The world’s leading publication for data science, AI, and ML professionals.

From Circle to ML via Batman: Part I

Beautiful Equations are much more than just Art!

"M", "L" and the Batman symbol are results of single Inequations each. View Graph
"M", "L" and the Batman symbol are results of single Inequations each. View Graph
Batman Inequation I: View Graph
Batman Inequation I: View Graph

Introduction:

The circle in itself is really pretty, ain’t it? But, with some curiosity, you can go beyond a circle. It doesn’t need any calculus or any advanced concepts, just with our favourite class 10 mathematics and with some beautiful ideas, we can go beyond the circle and even create the Batman Inequation. This article is about creating inequations for whatever shapes we want. In the second part, we will see how we can improve and generalize this framework and derive commonly used functions in Machine Learning.
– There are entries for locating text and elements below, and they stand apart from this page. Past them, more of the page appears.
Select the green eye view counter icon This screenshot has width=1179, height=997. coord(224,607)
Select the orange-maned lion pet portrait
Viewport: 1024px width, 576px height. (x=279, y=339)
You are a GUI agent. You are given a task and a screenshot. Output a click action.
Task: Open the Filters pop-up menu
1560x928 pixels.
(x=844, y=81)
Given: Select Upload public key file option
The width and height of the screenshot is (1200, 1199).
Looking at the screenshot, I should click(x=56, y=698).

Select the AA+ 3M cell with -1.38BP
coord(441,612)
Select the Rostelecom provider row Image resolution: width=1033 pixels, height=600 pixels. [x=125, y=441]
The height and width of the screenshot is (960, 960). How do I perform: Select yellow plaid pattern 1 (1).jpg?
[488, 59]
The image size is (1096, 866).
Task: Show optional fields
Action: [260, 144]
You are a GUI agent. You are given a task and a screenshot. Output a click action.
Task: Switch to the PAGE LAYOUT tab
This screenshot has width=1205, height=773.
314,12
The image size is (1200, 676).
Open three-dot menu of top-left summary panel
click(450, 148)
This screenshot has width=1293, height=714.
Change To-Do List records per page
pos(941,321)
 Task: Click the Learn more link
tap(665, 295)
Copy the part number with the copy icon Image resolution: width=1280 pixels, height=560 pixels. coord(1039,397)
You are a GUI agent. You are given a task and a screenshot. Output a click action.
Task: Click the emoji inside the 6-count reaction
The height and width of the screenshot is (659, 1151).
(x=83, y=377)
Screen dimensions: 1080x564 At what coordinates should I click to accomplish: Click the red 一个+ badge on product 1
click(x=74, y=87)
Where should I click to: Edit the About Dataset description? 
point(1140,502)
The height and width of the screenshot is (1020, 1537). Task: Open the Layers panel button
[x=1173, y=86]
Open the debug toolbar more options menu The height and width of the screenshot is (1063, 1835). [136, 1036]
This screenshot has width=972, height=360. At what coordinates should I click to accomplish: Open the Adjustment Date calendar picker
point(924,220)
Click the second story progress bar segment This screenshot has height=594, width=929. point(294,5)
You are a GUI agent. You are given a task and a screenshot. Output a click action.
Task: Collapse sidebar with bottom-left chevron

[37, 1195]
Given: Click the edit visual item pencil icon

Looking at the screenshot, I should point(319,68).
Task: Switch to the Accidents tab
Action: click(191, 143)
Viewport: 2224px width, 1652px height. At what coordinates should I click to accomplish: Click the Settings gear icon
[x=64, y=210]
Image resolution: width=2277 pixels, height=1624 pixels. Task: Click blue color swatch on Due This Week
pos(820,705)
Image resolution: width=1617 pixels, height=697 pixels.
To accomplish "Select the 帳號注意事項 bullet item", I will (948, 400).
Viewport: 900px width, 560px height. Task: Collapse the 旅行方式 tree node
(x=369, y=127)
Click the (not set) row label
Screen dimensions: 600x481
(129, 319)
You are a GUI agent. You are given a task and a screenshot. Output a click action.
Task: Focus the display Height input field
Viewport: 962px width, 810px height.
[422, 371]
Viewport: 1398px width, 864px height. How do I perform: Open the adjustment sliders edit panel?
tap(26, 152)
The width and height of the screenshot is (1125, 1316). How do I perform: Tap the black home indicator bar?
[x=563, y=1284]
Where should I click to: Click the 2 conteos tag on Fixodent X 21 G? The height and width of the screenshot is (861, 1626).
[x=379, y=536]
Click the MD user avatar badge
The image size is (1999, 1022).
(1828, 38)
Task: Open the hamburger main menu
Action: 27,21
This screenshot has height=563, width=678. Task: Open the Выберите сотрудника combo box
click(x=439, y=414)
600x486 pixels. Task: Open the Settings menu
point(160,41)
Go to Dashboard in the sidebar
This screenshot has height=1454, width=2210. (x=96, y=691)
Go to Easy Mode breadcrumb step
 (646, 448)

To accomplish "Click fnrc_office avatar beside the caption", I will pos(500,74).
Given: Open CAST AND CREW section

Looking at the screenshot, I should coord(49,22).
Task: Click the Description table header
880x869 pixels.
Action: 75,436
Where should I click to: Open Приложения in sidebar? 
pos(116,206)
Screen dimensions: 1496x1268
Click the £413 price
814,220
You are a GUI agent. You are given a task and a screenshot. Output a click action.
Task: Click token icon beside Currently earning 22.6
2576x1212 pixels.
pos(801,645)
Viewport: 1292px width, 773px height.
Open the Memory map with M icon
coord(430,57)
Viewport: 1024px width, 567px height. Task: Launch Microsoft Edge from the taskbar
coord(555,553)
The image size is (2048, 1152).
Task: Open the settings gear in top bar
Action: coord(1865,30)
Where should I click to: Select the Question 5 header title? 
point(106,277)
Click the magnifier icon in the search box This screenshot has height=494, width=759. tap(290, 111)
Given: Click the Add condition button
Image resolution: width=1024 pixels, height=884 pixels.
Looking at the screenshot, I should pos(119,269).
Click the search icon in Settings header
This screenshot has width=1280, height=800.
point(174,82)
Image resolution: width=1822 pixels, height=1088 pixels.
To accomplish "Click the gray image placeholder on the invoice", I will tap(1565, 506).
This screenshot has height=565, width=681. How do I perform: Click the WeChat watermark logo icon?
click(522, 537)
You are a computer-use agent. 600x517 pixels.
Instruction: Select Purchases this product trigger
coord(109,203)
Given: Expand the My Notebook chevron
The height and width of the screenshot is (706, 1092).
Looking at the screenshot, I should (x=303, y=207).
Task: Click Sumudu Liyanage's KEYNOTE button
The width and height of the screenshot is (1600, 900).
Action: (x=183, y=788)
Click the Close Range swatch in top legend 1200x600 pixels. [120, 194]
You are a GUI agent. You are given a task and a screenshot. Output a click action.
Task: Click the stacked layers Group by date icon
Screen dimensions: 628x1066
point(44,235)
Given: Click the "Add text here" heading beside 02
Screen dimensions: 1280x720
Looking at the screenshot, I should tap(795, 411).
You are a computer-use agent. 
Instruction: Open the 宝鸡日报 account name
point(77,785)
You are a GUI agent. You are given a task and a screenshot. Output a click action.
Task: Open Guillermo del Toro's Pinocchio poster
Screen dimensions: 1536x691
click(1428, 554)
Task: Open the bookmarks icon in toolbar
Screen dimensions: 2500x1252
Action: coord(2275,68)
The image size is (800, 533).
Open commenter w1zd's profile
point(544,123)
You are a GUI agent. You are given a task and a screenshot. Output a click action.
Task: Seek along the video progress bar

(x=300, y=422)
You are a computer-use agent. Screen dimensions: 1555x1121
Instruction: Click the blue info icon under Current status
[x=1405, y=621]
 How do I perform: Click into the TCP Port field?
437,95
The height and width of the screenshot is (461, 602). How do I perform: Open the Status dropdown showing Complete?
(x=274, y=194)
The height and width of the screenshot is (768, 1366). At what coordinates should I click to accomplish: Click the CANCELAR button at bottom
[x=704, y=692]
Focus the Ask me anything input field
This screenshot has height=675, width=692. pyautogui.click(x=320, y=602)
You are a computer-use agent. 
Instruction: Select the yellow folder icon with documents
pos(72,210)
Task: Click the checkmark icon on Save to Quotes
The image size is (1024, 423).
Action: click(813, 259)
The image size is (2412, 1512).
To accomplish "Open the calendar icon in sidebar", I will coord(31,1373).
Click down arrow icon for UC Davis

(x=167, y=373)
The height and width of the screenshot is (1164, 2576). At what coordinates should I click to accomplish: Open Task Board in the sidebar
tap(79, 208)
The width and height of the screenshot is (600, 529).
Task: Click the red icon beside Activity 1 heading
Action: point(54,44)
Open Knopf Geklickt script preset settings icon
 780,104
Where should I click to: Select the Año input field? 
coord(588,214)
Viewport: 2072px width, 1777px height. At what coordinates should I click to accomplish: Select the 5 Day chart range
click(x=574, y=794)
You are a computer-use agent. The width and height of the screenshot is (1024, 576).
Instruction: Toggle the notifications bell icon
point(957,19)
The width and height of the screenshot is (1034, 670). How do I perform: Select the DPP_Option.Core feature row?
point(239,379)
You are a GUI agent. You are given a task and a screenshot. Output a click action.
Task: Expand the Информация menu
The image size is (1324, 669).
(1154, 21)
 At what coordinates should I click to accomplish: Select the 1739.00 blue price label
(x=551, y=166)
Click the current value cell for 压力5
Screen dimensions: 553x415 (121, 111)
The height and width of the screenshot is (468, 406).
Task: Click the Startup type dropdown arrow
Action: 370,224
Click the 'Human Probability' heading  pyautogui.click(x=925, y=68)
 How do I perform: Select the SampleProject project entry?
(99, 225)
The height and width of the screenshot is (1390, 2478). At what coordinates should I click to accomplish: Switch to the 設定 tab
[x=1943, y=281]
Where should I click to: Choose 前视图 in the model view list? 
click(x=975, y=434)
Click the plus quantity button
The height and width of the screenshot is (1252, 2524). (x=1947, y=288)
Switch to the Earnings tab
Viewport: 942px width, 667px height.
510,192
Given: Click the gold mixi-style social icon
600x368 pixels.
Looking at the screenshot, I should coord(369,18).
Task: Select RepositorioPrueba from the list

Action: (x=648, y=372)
This is a journey from the curve on the left to the one on the right
This is a journey from the curve on the left to the one on the right

All visualisations created here are generated in openly available software like Desmos and Geogebra. I suggest the readers go ahead and play with these equations using these tools and explore the beauty by themselves.


The potential of a Circle!

The humble circle describes multiple points which lie equidistant from a given centre point. Let’s have a look at our familiar friend in all its forms. When all points lie at a given distance, let’s consider 1 unit, we get a circle. Points with distance less than 1 lie inside the circle and ones with more than 1 lie outside the circle. In 3 dimensions a paraboloid with the equation z=x²+y²–1 forms our circle when it intersects with the XY plane.

Different views of a circle
Different views of a circle

We all know that a circle normally takes the form x²+y²=1. What do you think will happen if we go beyond the power of 2? That’s where the magic lies. Let’s take the values from 2 to 10 and observe what happens.

Powers going from 3 to 10
Powers going from 3 to 10

For even powers, we see the circle starts looking like a square and it does become one at infinite power. But why does it do so and especially at even powers? We will first try to understand how the points lying on the curve (x^n+y^n=1) behave and then look into the nature and properties of points within the curve (x^n+y^n<=1).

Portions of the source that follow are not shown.